PROVIDED RECORDS.
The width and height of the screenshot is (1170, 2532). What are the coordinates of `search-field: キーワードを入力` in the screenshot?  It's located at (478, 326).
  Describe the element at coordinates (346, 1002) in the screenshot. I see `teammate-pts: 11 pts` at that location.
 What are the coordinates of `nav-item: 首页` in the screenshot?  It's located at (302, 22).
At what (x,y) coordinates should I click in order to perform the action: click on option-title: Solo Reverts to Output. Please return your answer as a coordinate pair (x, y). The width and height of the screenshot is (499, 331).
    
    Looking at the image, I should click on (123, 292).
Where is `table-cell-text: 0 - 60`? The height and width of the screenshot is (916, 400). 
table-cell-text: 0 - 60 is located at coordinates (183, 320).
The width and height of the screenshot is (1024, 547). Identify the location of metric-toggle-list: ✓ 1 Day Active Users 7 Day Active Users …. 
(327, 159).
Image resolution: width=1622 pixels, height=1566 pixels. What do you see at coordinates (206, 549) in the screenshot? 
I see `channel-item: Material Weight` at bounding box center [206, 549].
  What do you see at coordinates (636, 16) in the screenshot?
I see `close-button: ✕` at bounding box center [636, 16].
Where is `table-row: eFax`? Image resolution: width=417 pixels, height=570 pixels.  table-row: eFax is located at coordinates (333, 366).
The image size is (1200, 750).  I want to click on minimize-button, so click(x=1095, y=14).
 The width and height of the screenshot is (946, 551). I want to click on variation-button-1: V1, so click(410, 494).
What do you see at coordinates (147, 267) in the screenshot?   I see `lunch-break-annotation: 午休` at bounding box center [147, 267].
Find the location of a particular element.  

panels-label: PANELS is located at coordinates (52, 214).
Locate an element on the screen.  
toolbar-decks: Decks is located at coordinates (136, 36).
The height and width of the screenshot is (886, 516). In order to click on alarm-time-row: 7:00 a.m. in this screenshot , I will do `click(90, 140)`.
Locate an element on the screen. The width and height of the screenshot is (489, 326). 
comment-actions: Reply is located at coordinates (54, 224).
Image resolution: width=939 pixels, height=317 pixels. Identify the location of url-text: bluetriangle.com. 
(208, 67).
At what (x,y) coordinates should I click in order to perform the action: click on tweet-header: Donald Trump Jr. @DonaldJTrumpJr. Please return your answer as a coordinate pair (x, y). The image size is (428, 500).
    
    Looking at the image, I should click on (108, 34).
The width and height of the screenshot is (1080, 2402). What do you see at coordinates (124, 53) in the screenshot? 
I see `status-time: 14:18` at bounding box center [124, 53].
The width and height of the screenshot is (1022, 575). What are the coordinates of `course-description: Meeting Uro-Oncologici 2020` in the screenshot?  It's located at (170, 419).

WHAT IS NEEDED.
Swap "Locate an element on the screen" for "Find an element on the screen" throughout the material above, and reproduce every line with nothing else altered.

SOLVED EXERCISE.
The width and height of the screenshot is (1170, 2532). What are the coordinates of `search-field: キーワードを入力` in the screenshot?  It's located at (478, 326).
  Describe the element at coordinates (346, 1002) in the screenshot. I see `teammate-pts: 11 pts` at that location.
 What are the coordinates of `nav-item: 首页` in the screenshot?  It's located at (302, 22).
At what (x,y) coordinates should I click in order to perform the action: click on option-title: Solo Reverts to Output. Please return your answer as a coordinate pair (x, y). The width and height of the screenshot is (499, 331).
    
    Looking at the image, I should click on (123, 292).
Where is `table-cell-text: 0 - 60`? The height and width of the screenshot is (916, 400). 
table-cell-text: 0 - 60 is located at coordinates (183, 320).
The width and height of the screenshot is (1024, 547). Identify the location of metric-toggle-list: ✓ 1 Day Active Users 7 Day Active Users …. 
(327, 159).
Image resolution: width=1622 pixels, height=1566 pixels. What do you see at coordinates (206, 549) in the screenshot? 
I see `channel-item: Material Weight` at bounding box center [206, 549].
  What do you see at coordinates (636, 16) in the screenshot?
I see `close-button: ✕` at bounding box center [636, 16].
Where is `table-row: eFax`? Image resolution: width=417 pixels, height=570 pixels.  table-row: eFax is located at coordinates (333, 366).
The image size is (1200, 750).  I want to click on minimize-button, so click(x=1095, y=14).
 The width and height of the screenshot is (946, 551). I want to click on variation-button-1: V1, so click(410, 494).
What do you see at coordinates (147, 267) in the screenshot?   I see `lunch-break-annotation: 午休` at bounding box center [147, 267].
Find the location of a particular element.  

panels-label: PANELS is located at coordinates (52, 214).
Find an element on the screen.  
toolbar-decks: Decks is located at coordinates (136, 36).
The height and width of the screenshot is (886, 516). In order to click on alarm-time-row: 7:00 a.m. in this screenshot , I will do `click(90, 140)`.
Find an element on the screen. The width and height of the screenshot is (489, 326). 
comment-actions: Reply is located at coordinates (54, 224).
Image resolution: width=939 pixels, height=317 pixels. Identify the location of url-text: bluetriangle.com. 
(208, 67).
At what (x,y) coordinates should I click in order to perform the action: click on tweet-header: Donald Trump Jr. @DonaldJTrumpJr. Please return your answer as a coordinate pair (x, y). The image size is (428, 500).
    
    Looking at the image, I should click on (108, 34).
The width and height of the screenshot is (1080, 2402). What do you see at coordinates (124, 53) in the screenshot? 
I see `status-time: 14:18` at bounding box center [124, 53].
The width and height of the screenshot is (1022, 575). What are the coordinates of `course-description: Meeting Uro-Oncologici 2020` in the screenshot?  It's located at (170, 419).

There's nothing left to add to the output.